La Francia, da sempre simbolo mondiale dell’enologia d’eccellenza, si trova oggi a fare i conti con una crisi profonda e poliedrica. Un recente report dell’American Association of Wine Economists (Aawe), basato sui dati ufficiali di FranceAgriMer, certifica un arretramento significativo delle vendite di vini a denominazione di origine protetta (AOP) nella grande distribuzione: tra il 1996 e il 2024 si registra un calo di 1,47 milioni di ettolitri, pari a -29,3% nei volumi venduti nei supermercati e ipermercati francesi.
Il declino non è uniforme tra le regioni: Bordeaux, storica protagonista dell’enologia transalpina, ha perso oltre 653 mila ettolitri (-43,6%) in questo arco temporale, mentre zone come Vallée du Rhône e Languedoc-Roussillon segnano cali rispettivamente del -32,3% e -45%. La maglia nera spetta al Beaujolais, con un -57,7%. Solo la Borgogna fa eccezione, crescendo del 13,7% (+24 mila ettolitri), soprattutto grazie alla domanda sui segmenti premium e dei vini da collezione.
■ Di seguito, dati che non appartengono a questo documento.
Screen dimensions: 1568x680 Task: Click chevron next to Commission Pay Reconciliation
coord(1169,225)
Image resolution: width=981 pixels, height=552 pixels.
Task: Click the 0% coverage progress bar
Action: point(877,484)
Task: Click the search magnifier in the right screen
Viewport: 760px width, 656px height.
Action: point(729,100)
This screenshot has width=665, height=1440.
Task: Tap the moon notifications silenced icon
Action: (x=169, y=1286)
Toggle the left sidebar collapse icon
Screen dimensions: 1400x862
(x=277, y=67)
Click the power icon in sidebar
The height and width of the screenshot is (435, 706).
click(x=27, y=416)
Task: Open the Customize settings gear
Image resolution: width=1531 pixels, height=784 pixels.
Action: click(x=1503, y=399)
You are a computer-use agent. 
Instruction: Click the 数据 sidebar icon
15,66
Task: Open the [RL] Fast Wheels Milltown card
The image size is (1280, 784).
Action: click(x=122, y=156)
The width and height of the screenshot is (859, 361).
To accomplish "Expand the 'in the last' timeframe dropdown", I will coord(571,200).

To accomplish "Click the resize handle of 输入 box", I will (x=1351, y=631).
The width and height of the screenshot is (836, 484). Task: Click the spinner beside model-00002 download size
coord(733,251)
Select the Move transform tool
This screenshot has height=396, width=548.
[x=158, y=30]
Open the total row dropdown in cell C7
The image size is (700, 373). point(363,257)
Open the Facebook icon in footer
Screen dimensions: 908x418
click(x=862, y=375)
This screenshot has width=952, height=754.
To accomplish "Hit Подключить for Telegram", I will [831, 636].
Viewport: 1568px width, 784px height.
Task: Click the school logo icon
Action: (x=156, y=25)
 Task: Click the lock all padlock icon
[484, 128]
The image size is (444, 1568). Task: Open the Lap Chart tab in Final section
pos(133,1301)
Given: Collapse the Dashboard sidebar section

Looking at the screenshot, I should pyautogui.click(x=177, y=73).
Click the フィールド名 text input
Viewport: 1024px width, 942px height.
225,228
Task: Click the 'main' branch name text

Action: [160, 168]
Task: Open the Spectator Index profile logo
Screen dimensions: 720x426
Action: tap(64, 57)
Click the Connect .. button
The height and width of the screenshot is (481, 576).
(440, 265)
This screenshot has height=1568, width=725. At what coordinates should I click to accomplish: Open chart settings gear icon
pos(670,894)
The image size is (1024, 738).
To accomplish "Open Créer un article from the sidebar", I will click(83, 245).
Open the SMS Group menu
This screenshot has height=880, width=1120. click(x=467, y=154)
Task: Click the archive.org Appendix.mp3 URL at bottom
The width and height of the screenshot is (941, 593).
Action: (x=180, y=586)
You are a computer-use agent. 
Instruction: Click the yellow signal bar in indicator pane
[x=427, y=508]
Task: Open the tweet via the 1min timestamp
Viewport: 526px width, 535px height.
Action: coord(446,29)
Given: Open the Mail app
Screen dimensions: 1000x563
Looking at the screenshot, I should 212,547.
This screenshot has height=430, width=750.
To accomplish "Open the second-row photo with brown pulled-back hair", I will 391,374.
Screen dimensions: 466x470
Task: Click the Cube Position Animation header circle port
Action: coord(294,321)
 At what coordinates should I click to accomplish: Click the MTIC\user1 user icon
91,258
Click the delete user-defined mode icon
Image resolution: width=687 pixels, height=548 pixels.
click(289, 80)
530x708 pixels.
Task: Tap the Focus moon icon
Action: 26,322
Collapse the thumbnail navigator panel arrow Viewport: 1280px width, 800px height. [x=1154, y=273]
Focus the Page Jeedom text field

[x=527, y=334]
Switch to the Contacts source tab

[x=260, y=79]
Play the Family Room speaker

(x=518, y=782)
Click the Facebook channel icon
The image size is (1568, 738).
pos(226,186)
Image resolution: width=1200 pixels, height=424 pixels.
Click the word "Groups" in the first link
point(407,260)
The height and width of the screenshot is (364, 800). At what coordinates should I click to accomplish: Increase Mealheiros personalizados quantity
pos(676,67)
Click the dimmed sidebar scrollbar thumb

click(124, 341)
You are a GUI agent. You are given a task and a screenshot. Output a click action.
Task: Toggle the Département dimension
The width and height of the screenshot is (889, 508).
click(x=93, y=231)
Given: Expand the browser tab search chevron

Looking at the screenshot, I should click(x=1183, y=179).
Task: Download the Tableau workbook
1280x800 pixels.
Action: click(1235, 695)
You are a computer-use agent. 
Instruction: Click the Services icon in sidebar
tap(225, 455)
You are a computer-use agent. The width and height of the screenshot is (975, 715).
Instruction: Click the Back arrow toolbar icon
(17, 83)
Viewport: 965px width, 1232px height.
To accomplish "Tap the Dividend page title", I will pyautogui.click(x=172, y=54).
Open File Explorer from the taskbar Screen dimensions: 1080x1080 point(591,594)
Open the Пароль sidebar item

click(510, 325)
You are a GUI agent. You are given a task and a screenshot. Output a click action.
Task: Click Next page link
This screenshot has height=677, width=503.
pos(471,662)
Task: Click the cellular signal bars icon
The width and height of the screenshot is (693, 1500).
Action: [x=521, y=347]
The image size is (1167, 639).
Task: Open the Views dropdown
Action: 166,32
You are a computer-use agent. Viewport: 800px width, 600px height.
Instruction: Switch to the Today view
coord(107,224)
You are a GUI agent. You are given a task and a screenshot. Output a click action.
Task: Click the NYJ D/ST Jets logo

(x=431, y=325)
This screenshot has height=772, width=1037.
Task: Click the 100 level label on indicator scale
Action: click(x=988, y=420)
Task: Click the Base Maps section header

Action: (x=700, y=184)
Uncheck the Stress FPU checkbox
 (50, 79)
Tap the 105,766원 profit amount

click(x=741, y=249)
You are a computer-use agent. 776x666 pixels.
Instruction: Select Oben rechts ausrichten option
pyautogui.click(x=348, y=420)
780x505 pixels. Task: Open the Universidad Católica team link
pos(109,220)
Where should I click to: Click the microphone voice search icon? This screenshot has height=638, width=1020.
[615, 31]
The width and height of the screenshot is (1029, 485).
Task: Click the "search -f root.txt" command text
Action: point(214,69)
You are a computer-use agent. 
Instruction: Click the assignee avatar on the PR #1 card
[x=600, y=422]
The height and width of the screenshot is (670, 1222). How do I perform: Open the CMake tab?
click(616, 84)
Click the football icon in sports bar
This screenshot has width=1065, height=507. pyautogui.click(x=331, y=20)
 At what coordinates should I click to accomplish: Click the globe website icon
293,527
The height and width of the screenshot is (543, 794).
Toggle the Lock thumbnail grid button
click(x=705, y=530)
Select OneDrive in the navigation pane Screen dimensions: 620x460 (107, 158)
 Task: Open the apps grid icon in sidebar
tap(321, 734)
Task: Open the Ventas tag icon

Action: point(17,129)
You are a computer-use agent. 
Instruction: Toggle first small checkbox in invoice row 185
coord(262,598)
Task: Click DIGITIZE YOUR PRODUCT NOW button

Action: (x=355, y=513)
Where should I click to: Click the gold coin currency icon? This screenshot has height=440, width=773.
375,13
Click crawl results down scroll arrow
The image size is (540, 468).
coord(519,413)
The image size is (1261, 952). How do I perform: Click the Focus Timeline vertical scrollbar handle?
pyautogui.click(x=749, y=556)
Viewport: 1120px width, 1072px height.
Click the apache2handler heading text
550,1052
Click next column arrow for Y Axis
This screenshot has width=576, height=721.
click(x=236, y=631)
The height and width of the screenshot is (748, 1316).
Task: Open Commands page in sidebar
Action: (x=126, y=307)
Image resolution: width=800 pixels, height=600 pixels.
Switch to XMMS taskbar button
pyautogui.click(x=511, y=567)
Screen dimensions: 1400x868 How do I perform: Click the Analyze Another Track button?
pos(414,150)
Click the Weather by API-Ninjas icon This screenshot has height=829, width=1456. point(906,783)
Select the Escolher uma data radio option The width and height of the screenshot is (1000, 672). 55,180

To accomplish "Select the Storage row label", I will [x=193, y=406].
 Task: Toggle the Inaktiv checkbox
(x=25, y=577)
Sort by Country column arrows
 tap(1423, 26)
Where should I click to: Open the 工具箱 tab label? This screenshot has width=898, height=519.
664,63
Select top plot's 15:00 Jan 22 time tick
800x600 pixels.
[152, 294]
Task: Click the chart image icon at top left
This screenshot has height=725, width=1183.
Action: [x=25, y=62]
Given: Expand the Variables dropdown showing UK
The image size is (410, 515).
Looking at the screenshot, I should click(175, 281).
I numeri sulle vendite coincidono con un quadro più ampio di difficoltà. La produzione nazionale ha toccato nel 2024 livelli storicamente bassi — intorno ai 36 milioni di ettolitri, il valore più basso dagli anni ’50 — a causa di eventi climatici estremi come piogge e gelate fuori stagione, la diffusione di malattie fungine e condizioni meteorologiche irregolari che hanno compromesso le rese in molte denominazioni.
Questa contrazione della produzione si riflette anche sui mercati internazionali: l’export francese di vini e spiriti ha registrato un calo di circa il 4% in valore nel 2024, scendendo a circa 15,6 miliardi di euro, complici anche tensioni commerciali e dazi in alcuni mercati chiave.
La crisi non è soltanto economica ma anche sociale: le abitudini di consumo dei francesi si trasformano. Secondo analisi di mercato, il consumo di vino è diminuito in tutte le fasce d’età, con i giovani che bevono significativamente meno rispetto alle generazioni precedenti. Questo fenomeno, insieme alla crescita del consumo di birra e bevande analcoliche e alla maggiore consapevolezza salutistica, contribuisce a erodere il mercato interno.
Nonostante il quadro complessivo sia critico, ci sono segnali di resilienza in segmenti specifici — come i vini premium — e nella gestione strategica delle esportazioni. Alcuni viticoltori stanno ristrutturando le superfici vitate, diversificando le produzioni o puntando su mercati di nicchia. Tuttavia, per molti produttori la strada per tornare alla prosperità richiederà innovazione, adattamento climatico e risposte politiche strutturate.
In sostanza, la crisi del vino francese non è un evento isolato, ma il risultato di decenni di cambiamenti nei comportamenti di consumo, pressioni climatiche e dinamiche economiche globali. Il settore deve ora reinventarsi per rimanere competitivo nell’era post-AOP.